Here’s where I tell you all of this is bullshit – and you know I wouldn’t lie to you. It’s total bullshit, but we swallow every shovelfull of it nonetheless, because we don’t really know it’s bullshit. If you know a person, really get to know them – go through the shit with them and look deep into that place they don’t like to show, then you know them, because people don’t really change all that much deep down.If you fell in love with a great guy and found out he was an abusive psycho, but you got back with him a few months later because he “changed” you shouldn’t be surprised when he beats the shit out of you: because deep down he was an abusive psycho and, as they say, the tiger don’t change his stripes. So when you look at that person you really know and you see them acting completely different, or you see only where things went wrong and pain and you tell yourself they’re different now – it’ll never work (or it will work) because they’ve changed, well, you’re sawing at that part they left behind and taking a healthy dose of bullshit, but it’s ok, because when you spoon-feed yourself bullshit it tastes like ice cream.

I was ranting about this last night with Steve and Felix. Guys night is Friday night these days – I’m not gaming so much anymore. We were talking about how people’s perceptions tend to fuck everything up and whatnot.
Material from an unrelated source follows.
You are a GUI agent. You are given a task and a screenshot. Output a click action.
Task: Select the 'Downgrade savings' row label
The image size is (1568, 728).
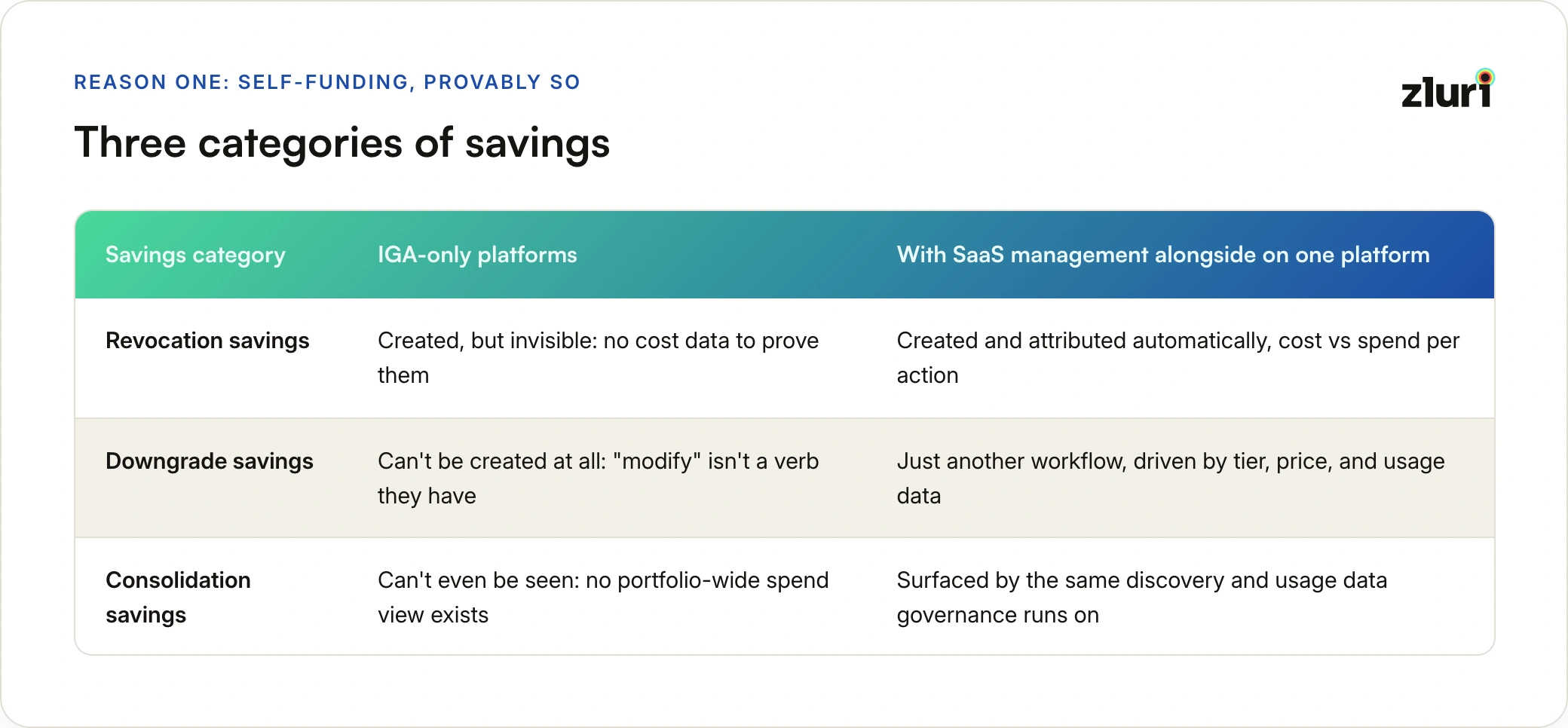pyautogui.click(x=210, y=461)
See, one of the major factors in why I cut it all off with Cassie is because I’m succumbing to that bullshit and so is she and I’d rather us just move on, because it breaks my heart enough to have to walk around with that bit of her she left behind without having to see the aftermath. In that month I spent dealing with not talking to her really, wondering, stressing and dealing with it all, I did my share of placing the distance, of trying to say this isn’t going to work out, things got really bad so they would get bad again and all that crap. You do these things; you start getting over it – it’s how it works. The problem was the dreams. See. I kept having these dreams about her. I don’t dream about people that I know very much. In these dreams I would see her and I wouldn’t see any of the walls, I would see who she really was and it was alright. In dreams I don’t think we can lie to ourselves very well – we raise that spoon and, well, it smells like bullshit. I have a good comparison for this because when my ex wife left me for another guy and I was fiercely trying to get her back, pretending to be her friend and support her and degrading myself, I used to always dream about her as well and it was always like a nightmare – a definite obvious pervasion of the fact that I knew, that I should have known, that she was not what I really wanted. People can convince themselves of anything – with breakups this usually falls into the fact that things will work out or that they never were going to. Thing is you know whether they work out or not if you ever knew your partner, which is why this bit doesn’t apply to relationships that lasted a very short time or even long ones that had little to no real communication. If you know deep down that you love a person, but you can’t deal with it now because of all the shit that happened, the baggage and everything that caused the breakup, well then you’re probably lying to yourself. Why do I believe this bit?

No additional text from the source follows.